Warum die Kirche und die Medien in Deutschland die „Pilger der Hoffnung“ distanziert betrachten

Für die Jugend der Welt ein bedeutendes, ja vielleicht lebensprägendes Ereignis. Für die Deutschen nur eine Randnotiz. Stephan Raabe hat die Vor- und Nachberichterstattung in Deutschland untersucht. Es scheint, als würde in Deutschland der Anschluss an die Zukunft der Kirche verpasst werden.

Die Idee

Die Weltjugendtage (WJT) der katholischen Kirche, 1986 von Papst Johannes Paul II. in Rom ins Leben gerufen, sind zentrale Erlebnisorte einer weltumspannenden Kirche, bei denen der christliche Glaube und die kirchliche Gemeinschaft sehr lebendig und fröhlich gefeiert werden. Sie finden alle zwei/drei Jahre statt, wobei zwischendurch Treffen in den Diözesen organisiert werden sollen, so zumindest die Idee. Die Teilnehmerzahlen schwanken je nach Ort und Kontinent zwischen einer halben (Sydney 2008) und über vier Millionen (Manila 1995) Jugendlicher. Ich selbst war als Referent der Jugendseelsorge des Erzbistums Berlin mit mehreren Bussen voller Jugendlicher 1997 in Paris, 2000 in Rom und als Familienvater 2016 in Krakau dabei: unvergessliche Erlebnisse.

DATENSATZEINTRÄGE:
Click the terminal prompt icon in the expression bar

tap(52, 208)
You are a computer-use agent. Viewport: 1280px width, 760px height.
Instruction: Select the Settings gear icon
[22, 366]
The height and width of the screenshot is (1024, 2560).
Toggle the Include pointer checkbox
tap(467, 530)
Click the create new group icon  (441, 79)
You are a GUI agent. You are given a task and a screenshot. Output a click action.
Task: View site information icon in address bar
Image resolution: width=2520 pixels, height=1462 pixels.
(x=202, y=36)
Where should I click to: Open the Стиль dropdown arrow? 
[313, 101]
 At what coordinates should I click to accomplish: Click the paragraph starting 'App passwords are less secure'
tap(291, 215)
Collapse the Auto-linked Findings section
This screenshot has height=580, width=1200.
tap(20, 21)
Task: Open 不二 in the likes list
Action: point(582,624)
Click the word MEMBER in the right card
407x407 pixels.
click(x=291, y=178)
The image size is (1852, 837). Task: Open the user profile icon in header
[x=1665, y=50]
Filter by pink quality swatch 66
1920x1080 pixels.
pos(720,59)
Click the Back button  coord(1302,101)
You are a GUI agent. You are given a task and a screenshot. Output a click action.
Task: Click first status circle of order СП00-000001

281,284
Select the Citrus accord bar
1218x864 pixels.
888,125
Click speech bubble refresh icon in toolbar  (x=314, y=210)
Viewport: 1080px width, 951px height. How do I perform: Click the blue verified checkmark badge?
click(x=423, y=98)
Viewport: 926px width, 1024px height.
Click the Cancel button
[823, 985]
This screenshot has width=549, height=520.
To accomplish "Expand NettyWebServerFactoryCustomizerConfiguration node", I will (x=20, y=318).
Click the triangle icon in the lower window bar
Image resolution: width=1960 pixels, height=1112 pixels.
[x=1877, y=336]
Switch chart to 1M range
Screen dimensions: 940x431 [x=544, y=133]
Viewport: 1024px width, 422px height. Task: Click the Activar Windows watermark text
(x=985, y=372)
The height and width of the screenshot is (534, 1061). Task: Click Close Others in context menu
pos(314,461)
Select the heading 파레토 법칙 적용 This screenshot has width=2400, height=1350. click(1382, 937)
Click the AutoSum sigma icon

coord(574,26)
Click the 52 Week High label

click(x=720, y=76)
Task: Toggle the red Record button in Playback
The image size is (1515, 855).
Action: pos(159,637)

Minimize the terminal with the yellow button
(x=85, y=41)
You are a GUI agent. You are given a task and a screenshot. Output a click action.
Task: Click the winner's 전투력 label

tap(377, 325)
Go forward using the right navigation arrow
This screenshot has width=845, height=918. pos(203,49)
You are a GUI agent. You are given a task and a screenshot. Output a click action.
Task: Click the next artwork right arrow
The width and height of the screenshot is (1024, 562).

ZIELSETZUNG: Aktualisiere im Text über die Weltjugendtage den Teil von „Warum die Kirche“ bis hinunter zu „Kirche verpasst werden.“, indem du „Randnotiz“ durch „Nebensache“ ersetzt, und gib ihn vollständig wieder. Die Daten stehen in keinem Zusammenhang mit dem Text über die Weltjugendtage.

LÖSUNG DER AUFGABE:
Warum die Kirche und die Medien in Deutschland die „Pilger der Hoffnung“ distanziert betrachten

Für die Jugend der Welt ein bedeutendes, ja vielleicht lebensprägendes Ereignis. Für die Deutschen nur eine Nebensache. Stephan Raabe hat die Vor- und Nachberichterstattung in Deutschland untersucht. Es scheint, als würde in Deutschland der Anschluss an die Zukunft der Kirche verpasst werden.